Vata-Da-Ge: A circular relic chamber built enclosing a dagoba that had been a popular architectural style in ancient Sri Lanka.

Hatadage: A relic chamber built by King Parakramabahu I to house the sacred Tooth Relic.

Lotus Pond: A stone pond built in the shape of a lotus flower in eight parallel tiers probably to provide seating to the monks while bathing.


Located in the north-central province of Sri Lanka, Sigriya-a city, palace and garden complex centering a 200 metre high rock-is unofficially known as the 8th wonder of the world. Literally, the word Sigriya means the Lion Rock. Sigriya is Sri Lanka's most recognizable landmark and has been declared as a World Heritage Site.

Built in the 5 century AD, this magnificent complex of geometrically laid gardens, pools, fountains as well as oldest surviving murals of maidens was palace of the King Kasyapa. The Complex consists of the central rock, rising 200 meters above the surrounding plain, and the two rectangular precincts on the east (90 hectares) and the west (40 hectares), surrounded by two moats and three ramparts.

The 650 ft monolith was once a rock fortress and a royal citadel from 477 to 495 AD. The most significant feature of the Rock would have been the Lion staircase leading to the palace garden on the summit. All that remains now are the two colossal paws and a mass of brick masonry that surround the ancient limestone steps and the cuts and groves on the rock face give an idea of the size and shape of the lion figure.
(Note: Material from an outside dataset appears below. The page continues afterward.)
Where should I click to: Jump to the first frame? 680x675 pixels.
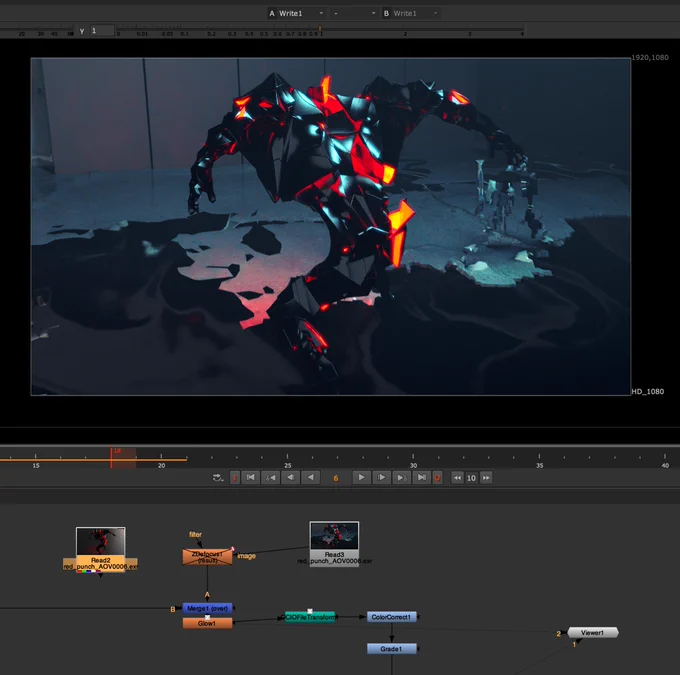point(250,478)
There are also remains of paintings in some of the caves at the foot of the rock. Of special significance is the painting on the roof of the Cobra Hood Cave. The cave with its unique shape dates back to the pre-Christian era.

The pleasure gardens on the western side of the rock are studded with ponds, fountains and promenades showing a glorious past. The miniature water garden just inside the inner wall of the western precinct consists of water pavilions, pools, cisterns, courtyards, conduits and watercourses. The largest water garden has a central island surrounded by water and linked to the main precinct by cardinally oriented causeways. The fountain garden is a narrow precinct on two levels. Western half has two long and deep pools, with shallow serpentine streams draining into the pools. These fountains are still active during the rainy season from November to January.
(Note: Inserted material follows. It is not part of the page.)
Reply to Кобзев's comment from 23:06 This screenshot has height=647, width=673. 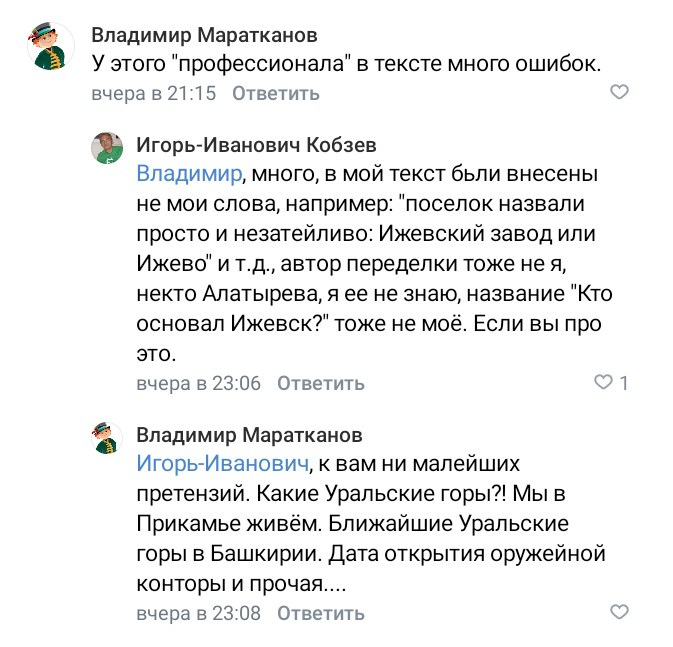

Climbing up the rock you will see the Mirror Wall, a highly polished rock surface that has weathered the times to shine and reflect even today. In a sheltered pocket are the famous frescoes of beautiful maidens, which appear to rise out of the clouds. A climb to the top is rewarded by a panoramic view of the surrounding countryside.


Kandy-a major tourist destination-is also known as the cultural capital of Sri Lanka. Nestled in the hills at an altitude of 488 m, it is located at a distance of 115 km from Colombo.

Kandy has a rich history. It was originally known as Senkadagala pura after a hermit named Senkada who lived there. Many of Sinhalese people call it Mahanuwara meaning the Great City. The name Kandy was derived by the colonial rulers from the word Kanda in Sinhala, meaning a hill. Kandy was the stronghold of the Sinhalese kings, who promoted and protected the local culture until the city fell to the British in 1815.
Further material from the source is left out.